Artists have traditionally derived inspiration from travel. While some, such as Frederic Edwin Church, embarked on far-ranging and challenging excursions specifically for the purpose of recording what they found for the larger public, others based their art on trips undertaken primarily for pleasure or personal edification. Such compositions are visual documents of a more intimate, informal sort, addressing the interests of the artist rather than a perceived audience or market. Anna Richards Brewster—the wife of William Tenney Brewster, a professor of English at Barnard College—was one such recreational traveler, but she was also a trained artist who had enjoyed a professional career. The daughter of a prominent marine painter, William Trost Richards (1833–1905), Anna began her instruction in art when she was a young child. She had learned to draw by the age of ten, and soon thereafter she was exhibiting her works in professional venues such as the National Academy of Design. Meanwhile, Mrs. Richards tutored Anna and her five siblings in literature, music, art, and other secondary-school subjects. Well rounded and intellectually stimulated by her upbringing, Anna pursued art training in Boston at the Cowles Art School, in New York at the Art Students League, and in Paris between 1890 and 1895. After living for nine years in England, where she worked as a professional painter and illustrator, she returned to the United States upon her marriage to Brewster in 1905. She spent the rest of her life in Scarsdale, New York. (1) Although she stopped exhibiting her work after her marriage, Brewster continued to make art, using a variety of media, including oil, pastel, watercolor, and pen and ink. She depicted landscapes in rural Rhode Island, where she and her husband spent many summers.

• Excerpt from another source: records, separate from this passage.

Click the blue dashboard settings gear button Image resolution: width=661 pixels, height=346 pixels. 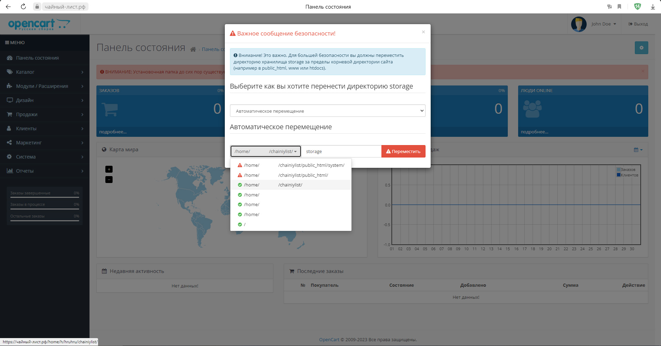point(641,48)
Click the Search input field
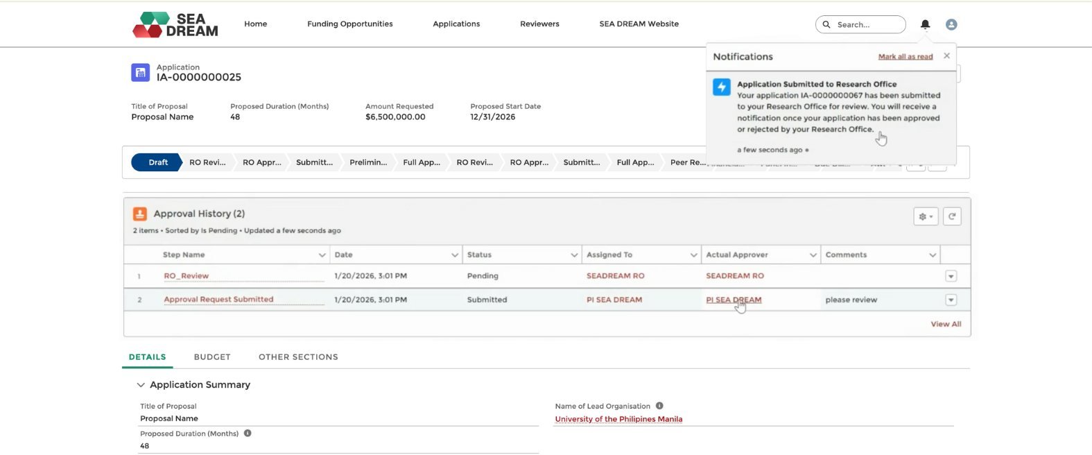The image size is (1092, 455). pos(867,24)
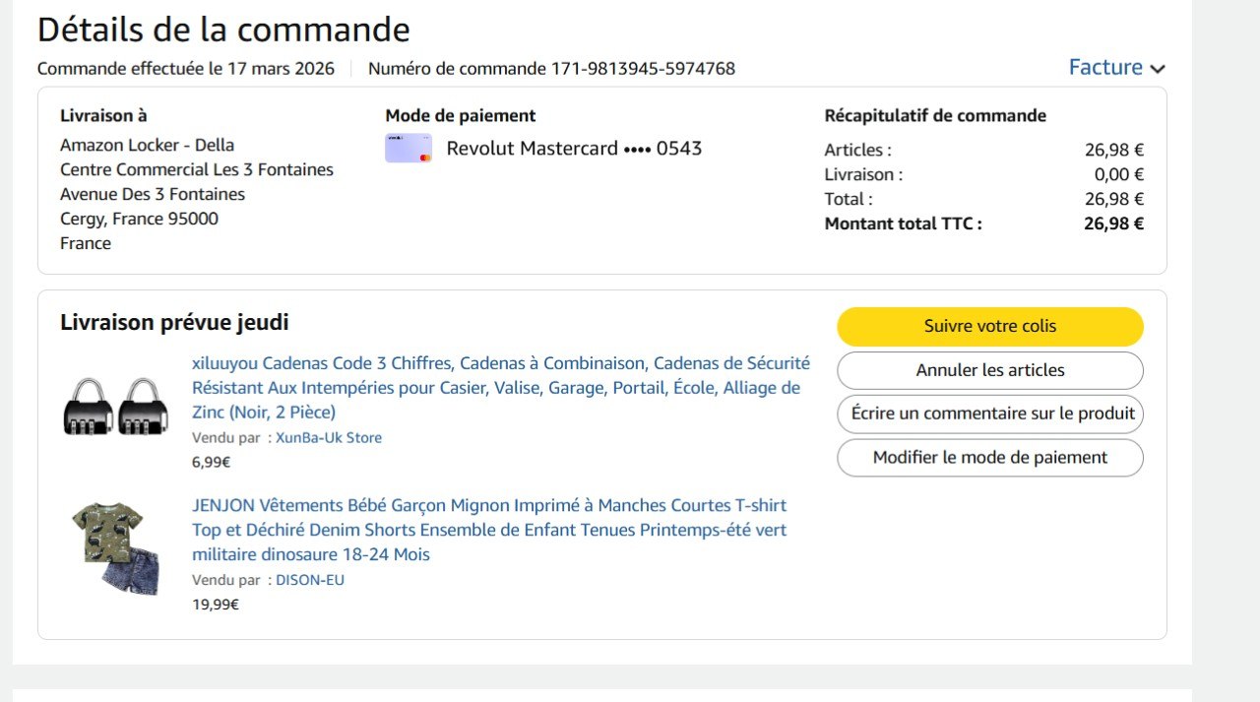The image size is (1260, 702).
Task: Visit the XunBa-Uk Store seller page
Action: [328, 438]
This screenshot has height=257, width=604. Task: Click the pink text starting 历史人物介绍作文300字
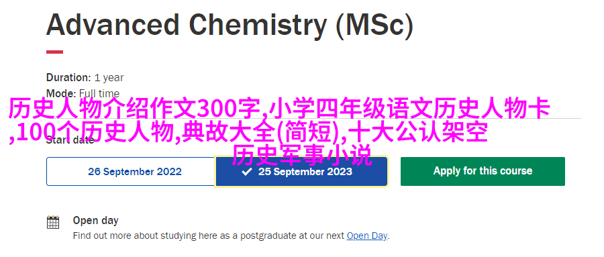point(135,109)
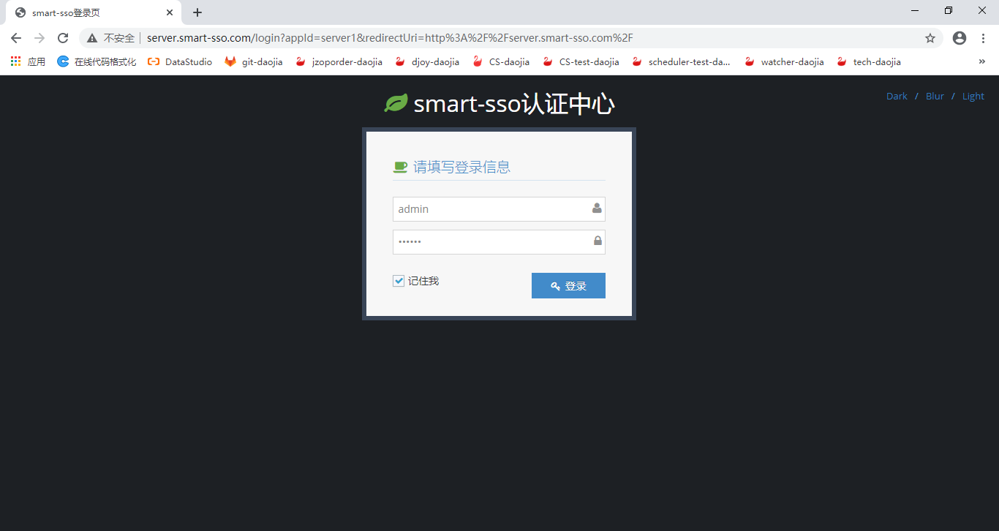Open the jzoporder-daojia bookmark
The height and width of the screenshot is (531, 999).
[346, 61]
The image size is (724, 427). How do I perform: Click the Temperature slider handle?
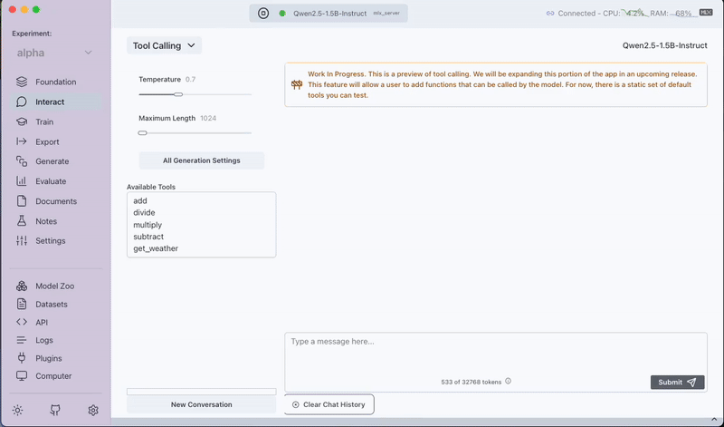click(178, 94)
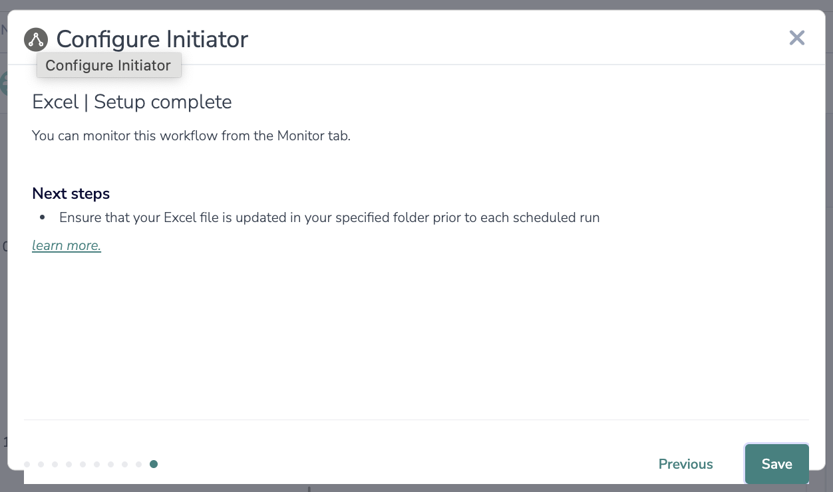This screenshot has height=492, width=833.
Task: Navigate to the sixth step dot
Action: (96, 464)
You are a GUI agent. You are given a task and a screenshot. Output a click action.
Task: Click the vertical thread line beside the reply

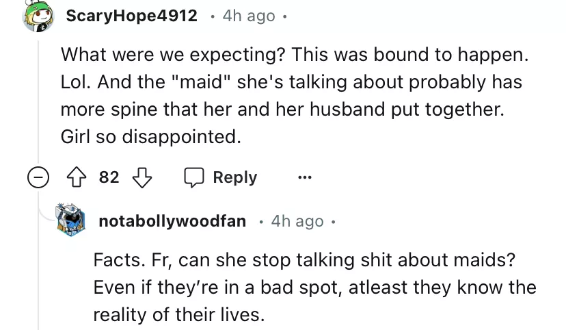tap(38, 260)
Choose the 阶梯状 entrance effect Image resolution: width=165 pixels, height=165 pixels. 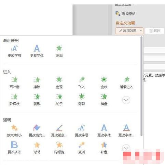click(x=14, y=100)
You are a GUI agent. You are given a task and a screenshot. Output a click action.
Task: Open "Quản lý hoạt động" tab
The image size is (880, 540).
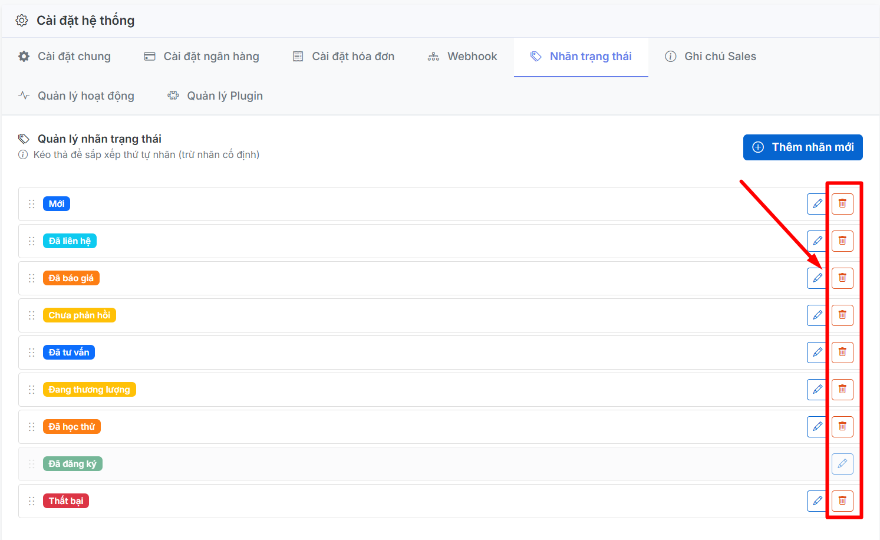click(x=77, y=96)
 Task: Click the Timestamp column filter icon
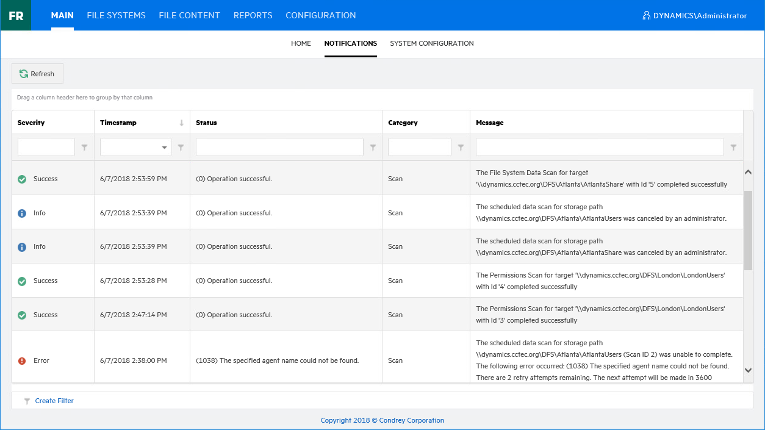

They also traveled extensively during Professor Brewster’s sabbaticals; destinations in Europe, Britain, and North Africa are duly recorded in Anna’s works of art. (2)

(1) Frederick Baekeland, "Roads Less Traveled: American Paintings, 1833–1935" (Ithaca, NY: Herbert F. Johnson Museum of Art, Cornell University, 1998), p. 60.
(2) After his wife’s death, William Brewster privately published four volumes of the art she made during their travels and around their vacation home in Rhode Island (1954–60).